The Treasury is exploring alternatives to the planning gain supplement (PGS) in response to intense political and industry pressure.

Building has learned that John Healey, the economics secretary, who was tipped for promotion in Gordon Brown’s first reshuffle as prime minister this week, has been canvassing colleagues about alternatives to it.

Doubts about the levy were fuelled by a recent report by the Smith Institute, run by Brown’s close adviser Wilf Stevenson. The paper called for local councils to be allowed to set their own tariffs, rather than having the PGS imposed on them. This would involve developers paying amounts based on the number of homes they plan to build.

Michael Gove, the Conservative planning spokesperson, voiced his party’s opposition to the levy. He said: “We’d abolish the PGS – absolutely.
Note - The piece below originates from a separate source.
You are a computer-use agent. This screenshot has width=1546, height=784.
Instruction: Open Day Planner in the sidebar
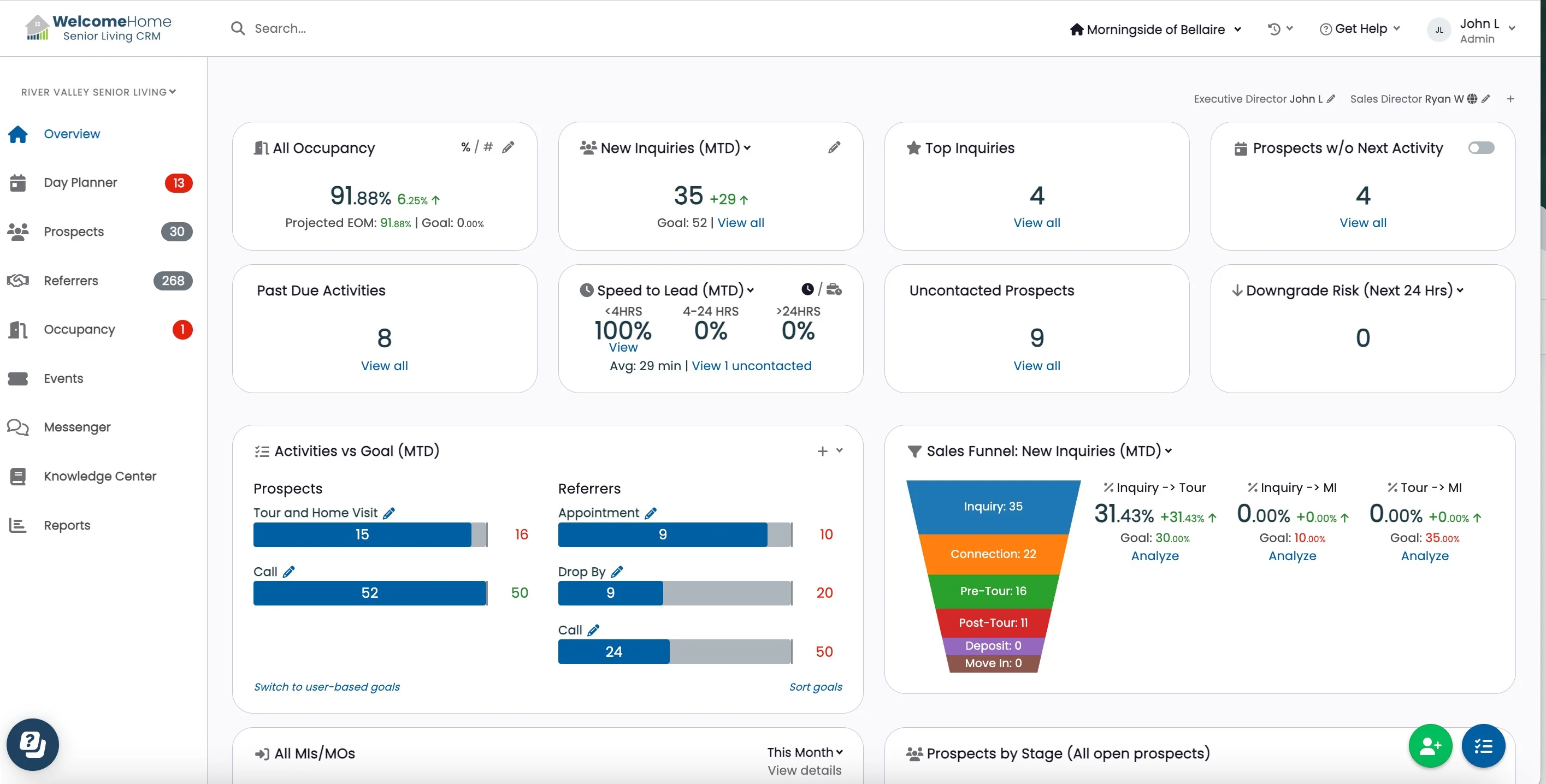80,182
It is insufficiently local and creates a risk of benefit that accrues from a development not being spent there.”

An industry coalition issued a call for the government to rethink the PGS this week.

The British Property Federation (BPF), the Royal Town Planning Institute and British Retail Consortium published a statement warning that uncertainty over the introduction of the PGS, which has already been delayed, is threatening investment in infrastructure.

A paper published by the BPF said local tariffs, like the Milton Keynes “roof tax”, will generate more cash than the central government’s PGS. It added that tariffs in Aylesbury, Chelmsford, Milton Keynes and north Northamptonshire had already generated nearly £1bn for infrastructure investment.

It said: “The threat of the PGS is one of the major blockages in agreeing new tariff schemes.”

Faraz Baber, the BPF’s regeneration and development director, urged the government to use this week’s change of Treasury personnel to make a U-turn on the PGS.